Active v Passive
Hi Raul,
I'd look at this as follows.
Irish Life's Consensus Fund (the dominant one in the market) has given the following returns over 1, 3 and 5 years, according to Mercer's survey: -17.3%, -2.5% pa, and +4.9% pa. The median active fund returns for the same periods have been -17.3%, -2.3%pa, and +4.0% pa respectively. That's a satisfactory performance for the manager, and a satisfactory outcome for the clients who've chosen this strategy. The 5-year excess return over the median is perhaps a little higher than may be achieved long-term, and the 1- and 3- a little lower, but we'll see. As I said in a previous post, the fund has done its job in good markets and bad. As Rainyday pointed out, it is a low cost option in many (but not all) circumstances.
Over 1 year, the best performer is BIAM (-9.8%), the worst is KBC (-22.7%). There is a category of investor, potentially very large, for whom that range of return is an unacceptable risk to take, and who would prefer the "certainty" of the predictable (relative) return that consensus gives.
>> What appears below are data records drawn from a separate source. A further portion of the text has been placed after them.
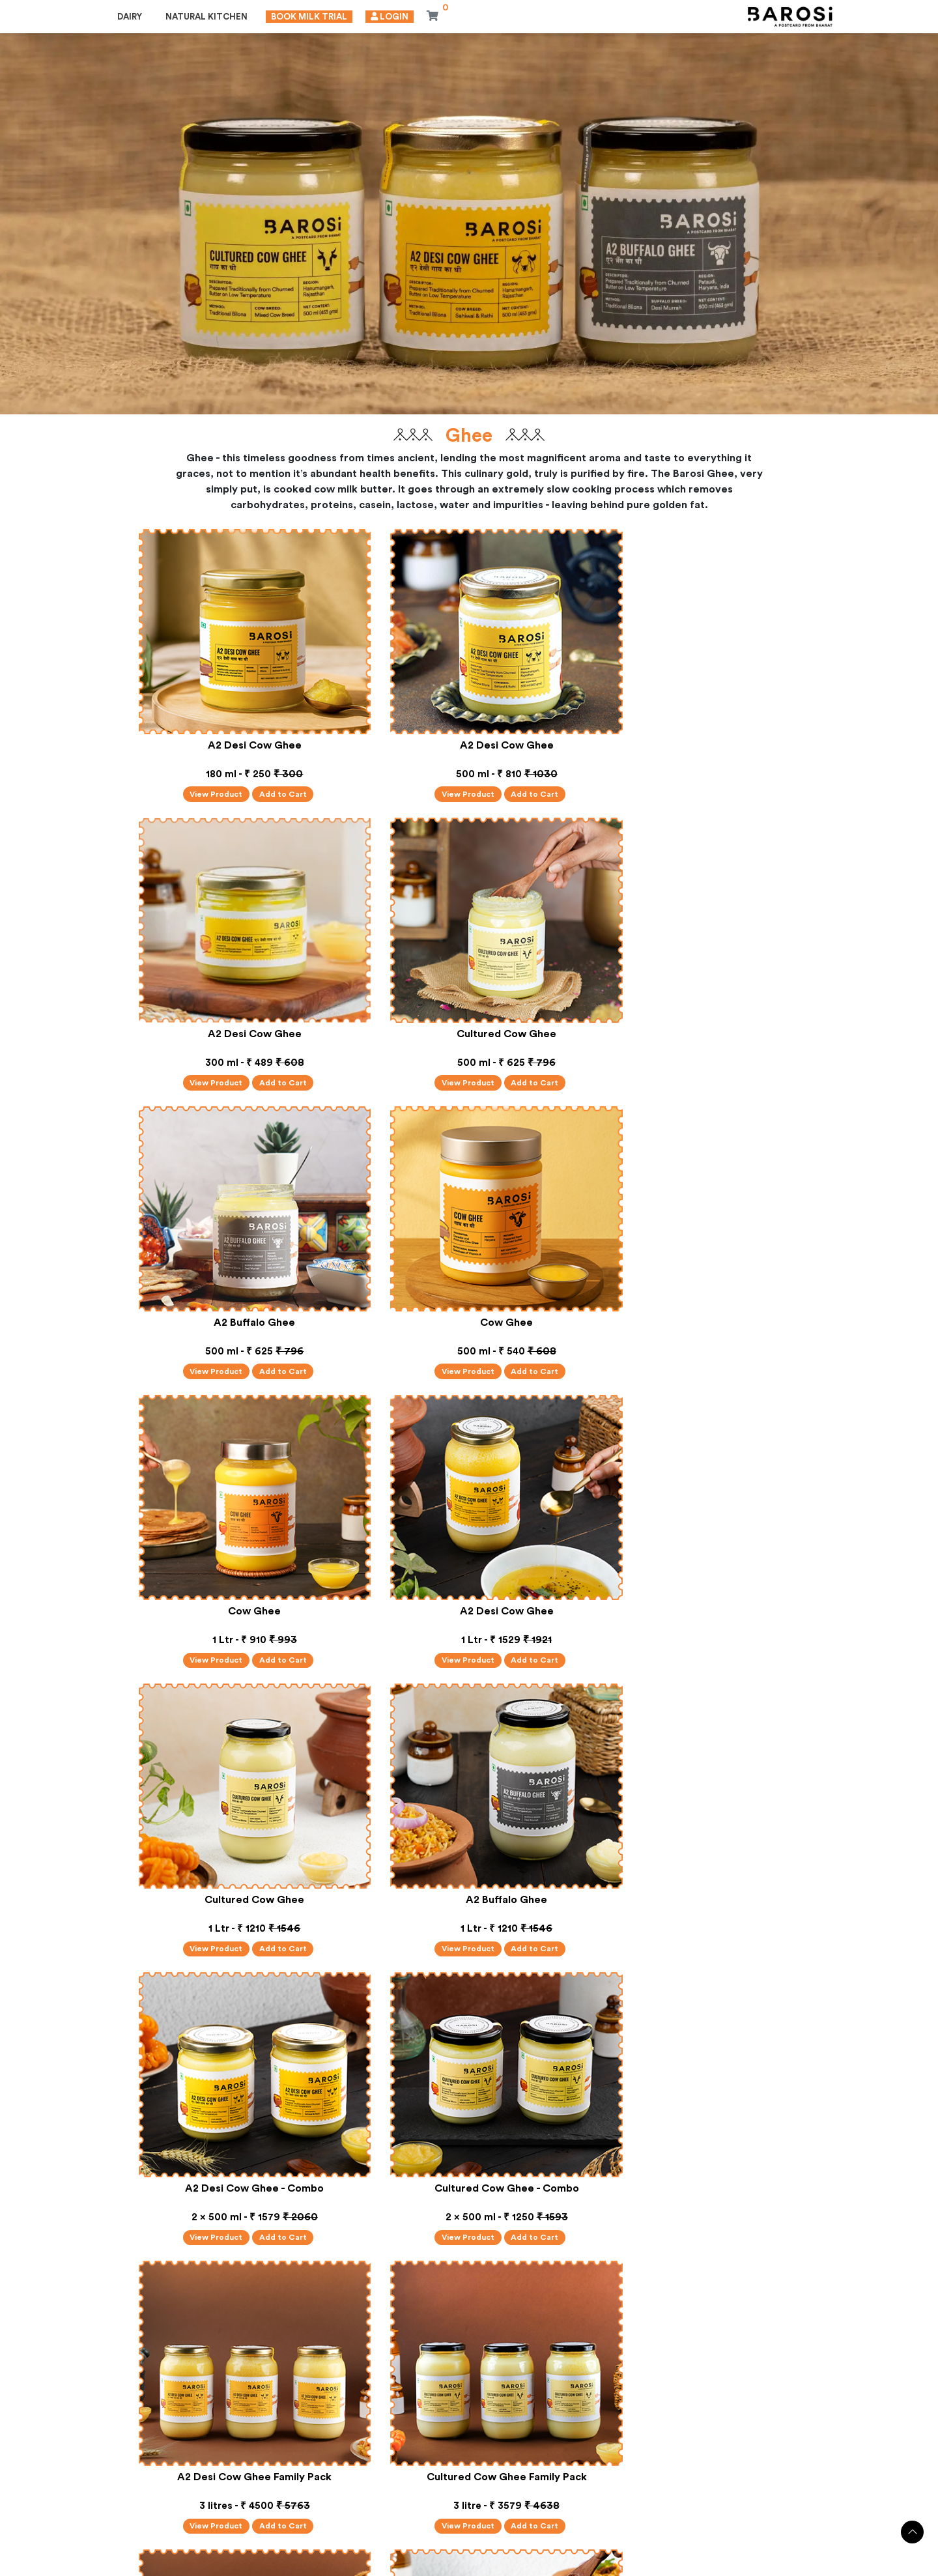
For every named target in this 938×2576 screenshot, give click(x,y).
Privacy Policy (435, 2565)
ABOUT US (323, 2458)
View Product (201, 777)
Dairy (131, 18)
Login (391, 18)
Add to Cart (273, 777)
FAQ (580, 2458)
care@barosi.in (162, 2526)
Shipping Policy (675, 2565)
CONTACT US (660, 2458)
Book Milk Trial (311, 18)
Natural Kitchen (208, 18)
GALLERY (510, 2458)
In that way, it's analogous to index versus active management in a sector, such as US or UK equities. It seems to me, as I've posted elsewhere, that statistically, the odds in favour of indexation are pretty compelling, and that if you do choose active management, you should do so carefully and in the knowledge that you're taking an additional level of risk which may or may not be worth it - ie indexation is the benchmark against which you should judge your active management strategy.
You're right on the style issue. Managers will rise and fall in the tables due to their investment style (that's what has caused at least some of the cyclicality to which Brendan referred), but if it can't be predicted, then that fact has no value to investors other than as a post-facto explanation of events.
As for the lags, which have also come up in other threads, I wouldn't overestimate them. Ask Irish Life what rebalancing they have to do within their consensus fund, and they'll tell you that the aggregate asset mix tends to move slowly and steadily. And also, don't forget there's no evidence that active managers are better at asset allocation than at stock selection, so that lagging their asset decisions may not hurt your performance at all.